_Work order_
The required answer is an exact copy of the lines from the one containing "Click the green" to the end of the listing, both included, without any pictures.

_Data to use_
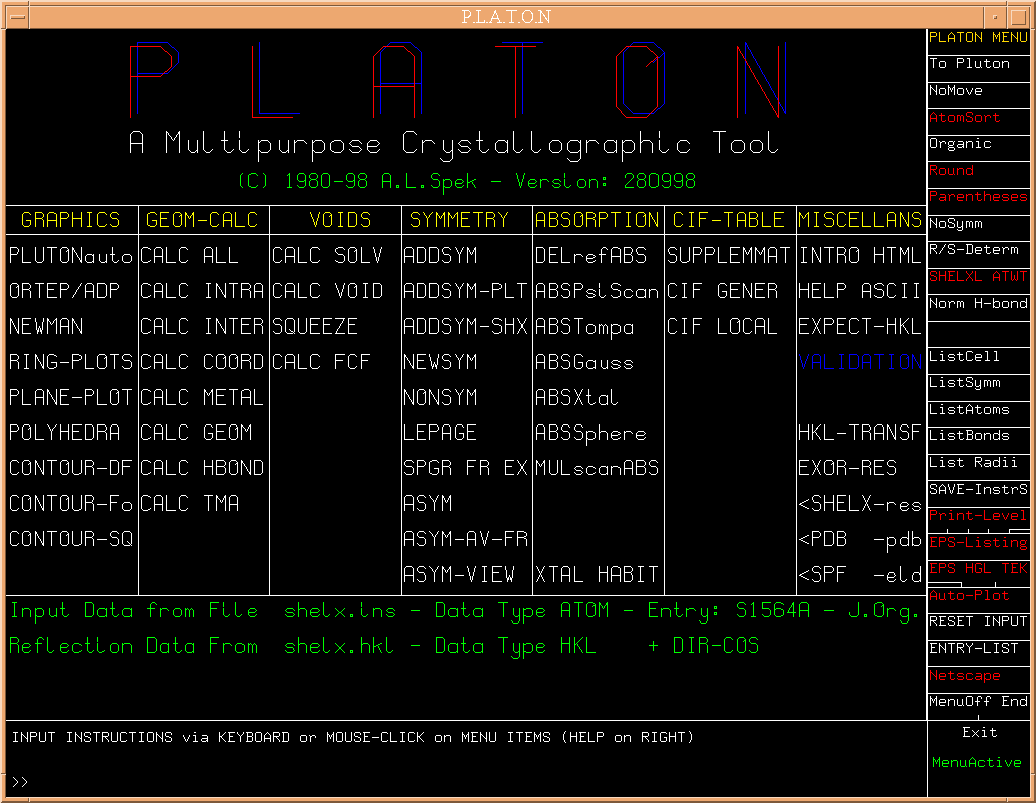Click CIF GENER in the CIF-TABLE column

[722, 291]
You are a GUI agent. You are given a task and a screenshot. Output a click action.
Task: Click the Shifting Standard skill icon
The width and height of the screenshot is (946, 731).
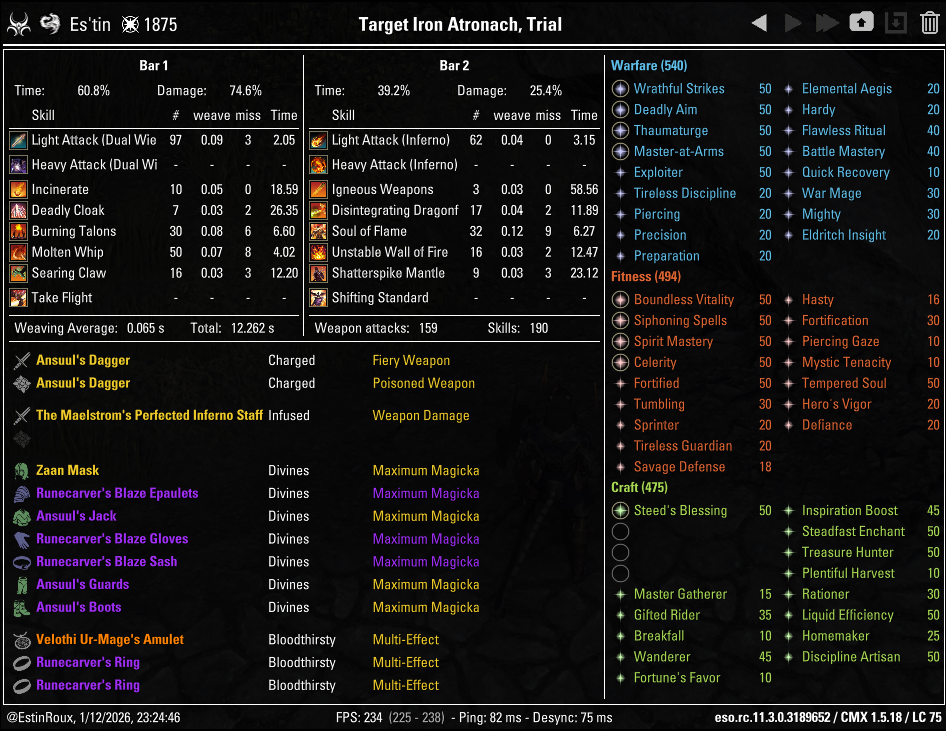318,297
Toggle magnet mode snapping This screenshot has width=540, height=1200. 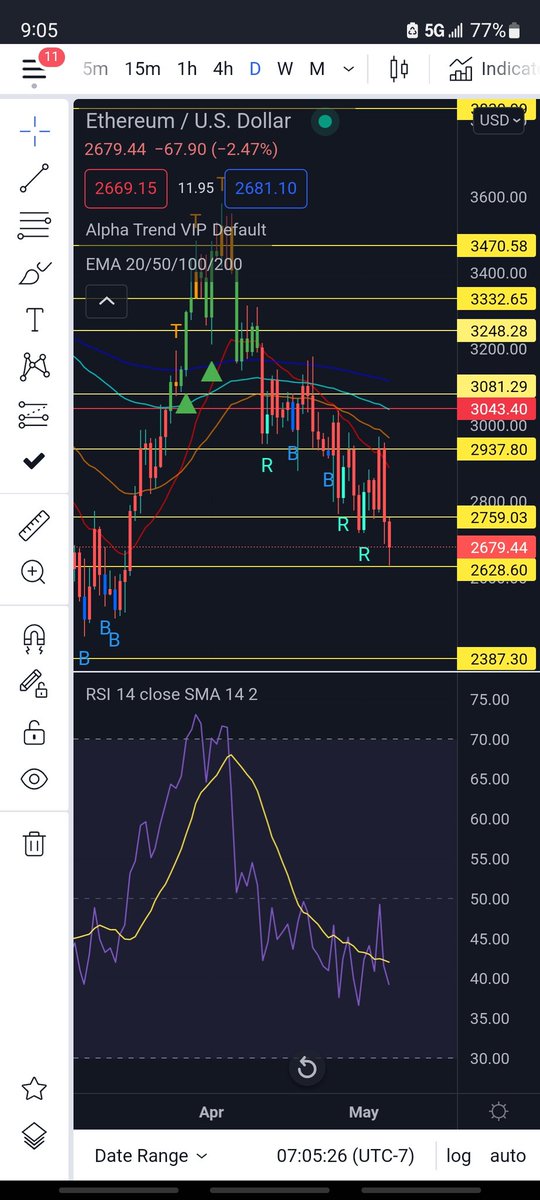coord(34,636)
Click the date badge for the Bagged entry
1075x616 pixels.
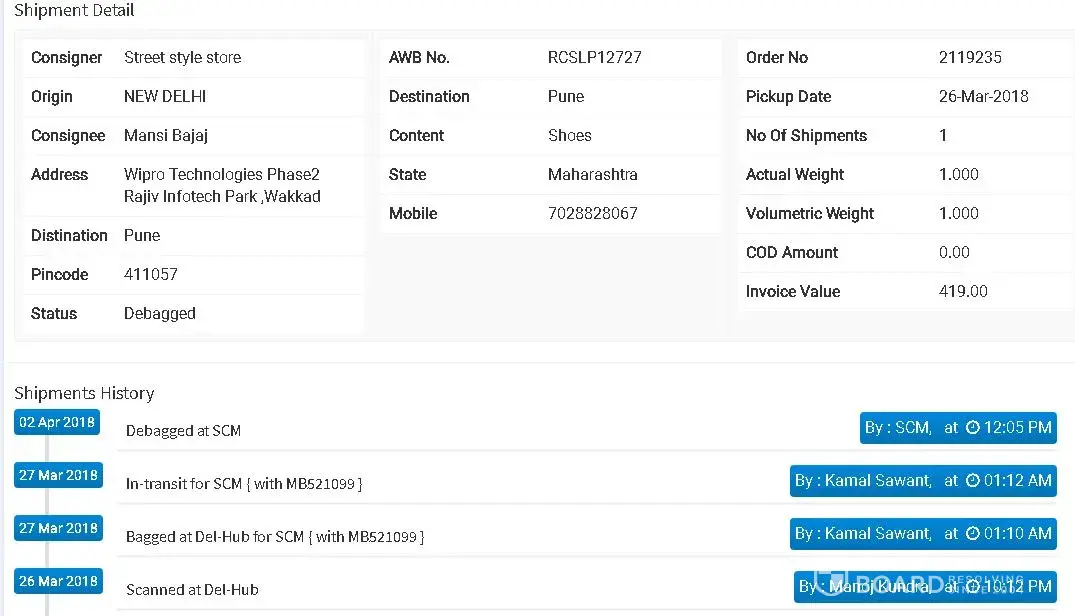pos(58,528)
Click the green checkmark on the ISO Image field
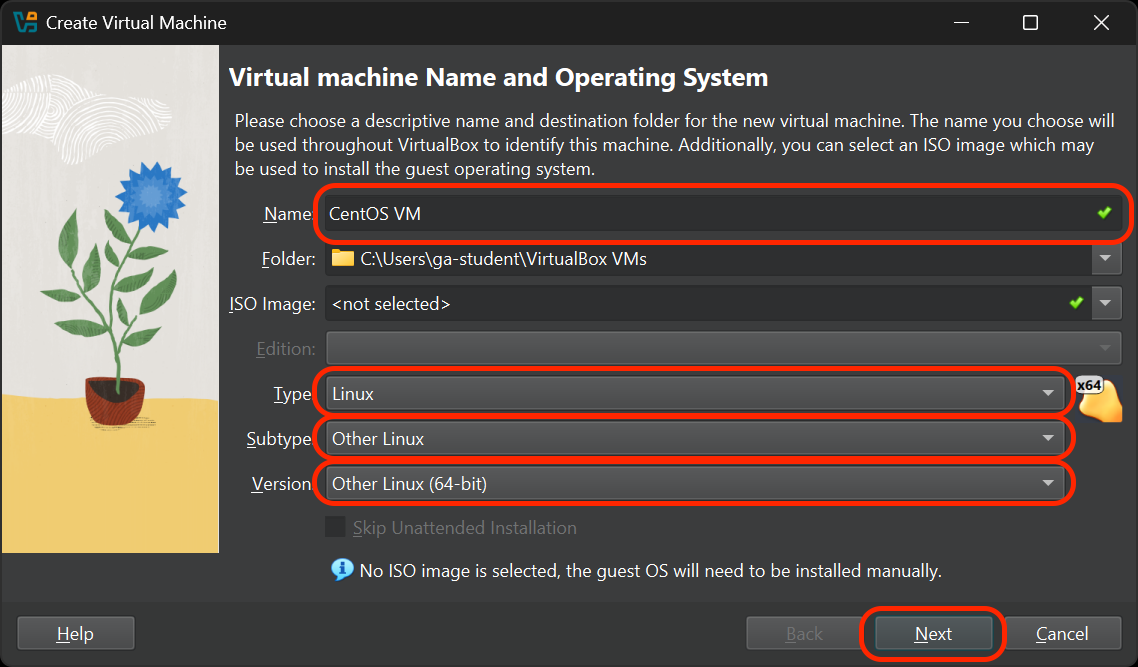Screen dimensions: 1138x667 (1076, 303)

_Result below_
Click the green checkmark on the ISO Image field
Screen dimensions: 1138x667 (1076, 303)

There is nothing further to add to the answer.